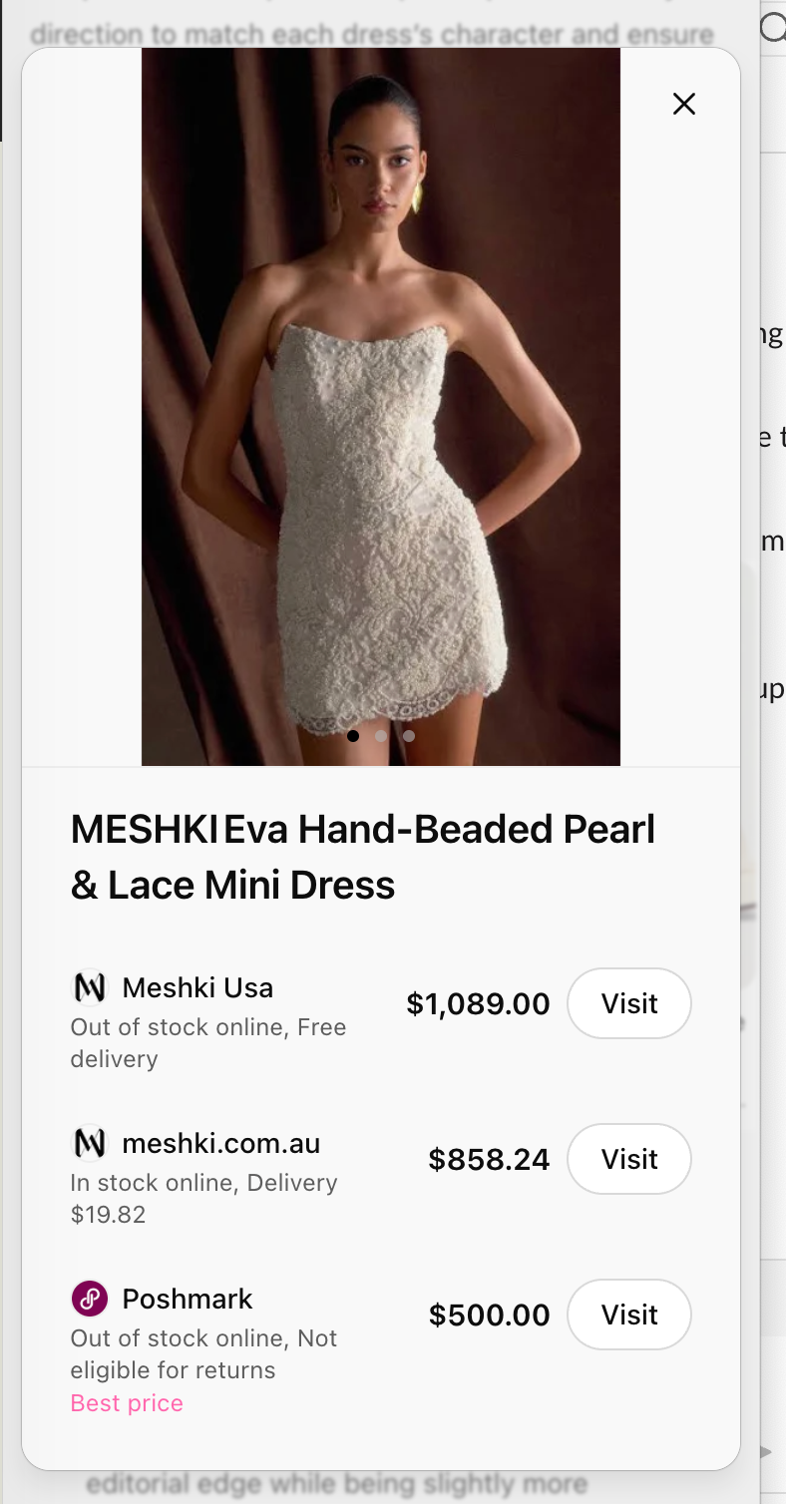Click the $1,089.00 price
The image size is (786, 1504).
coord(478,1003)
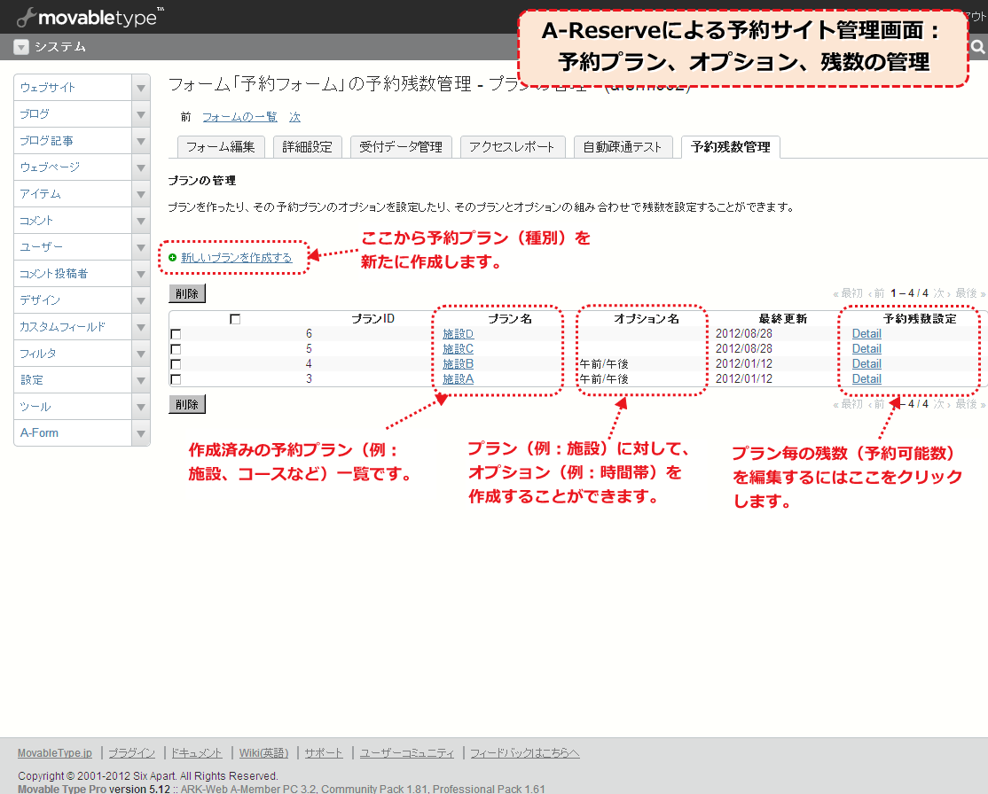Viewport: 988px width, 794px height.
Task: Click the search magnifier icon
Action: tap(978, 47)
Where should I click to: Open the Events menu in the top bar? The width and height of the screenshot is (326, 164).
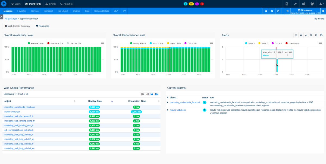coord(51,4)
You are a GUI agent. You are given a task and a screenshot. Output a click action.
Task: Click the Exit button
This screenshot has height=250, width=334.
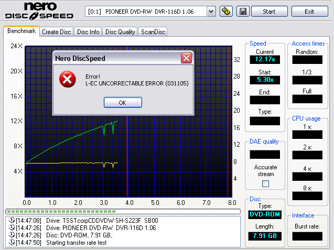tap(309, 12)
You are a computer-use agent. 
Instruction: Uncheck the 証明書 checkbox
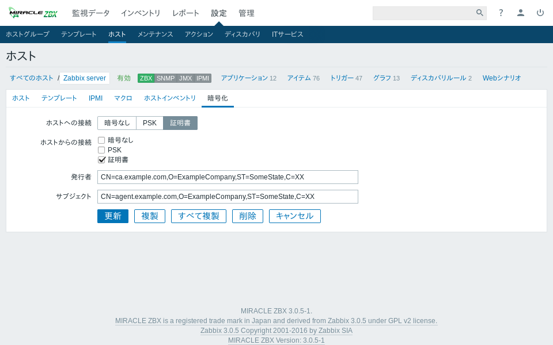101,160
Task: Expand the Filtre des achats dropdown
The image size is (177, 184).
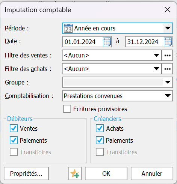Action: (x=156, y=69)
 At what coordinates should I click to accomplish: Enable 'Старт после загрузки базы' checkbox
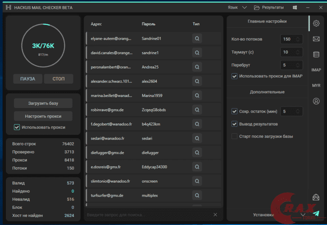coord(234,136)
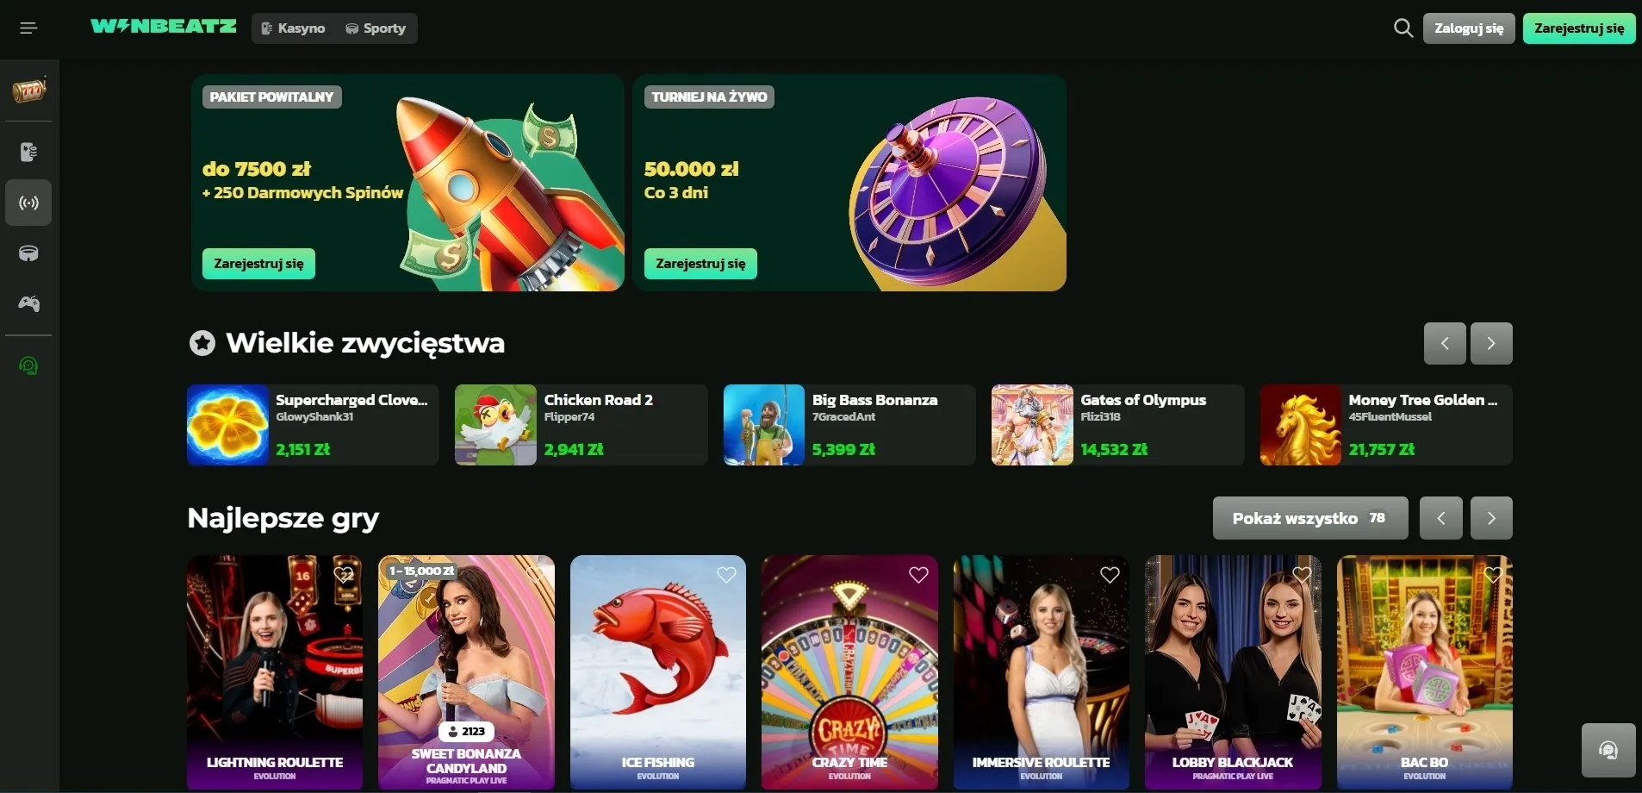The height and width of the screenshot is (793, 1642).
Task: Favorite the Ice Fishing game heart
Action: [726, 575]
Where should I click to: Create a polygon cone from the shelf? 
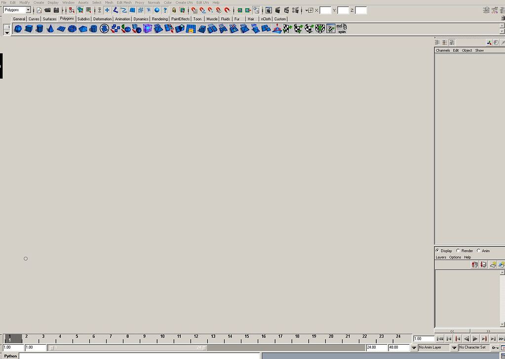coord(50,29)
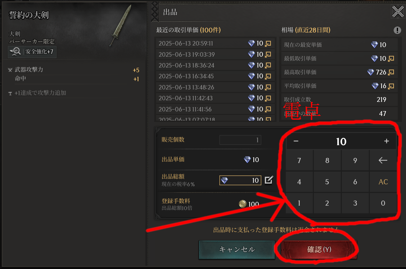Click the number 5 keypad key
Viewport: 406px width, 269px height.
[327, 182]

========================================================================

**Assignment:** Find and copy each line in the material above where the string "agent" occurs.

**Answer for this exercise:**
You are a GUI agent. You are given a task and a screenshot. Output a click action.
You are a computer-use agent. 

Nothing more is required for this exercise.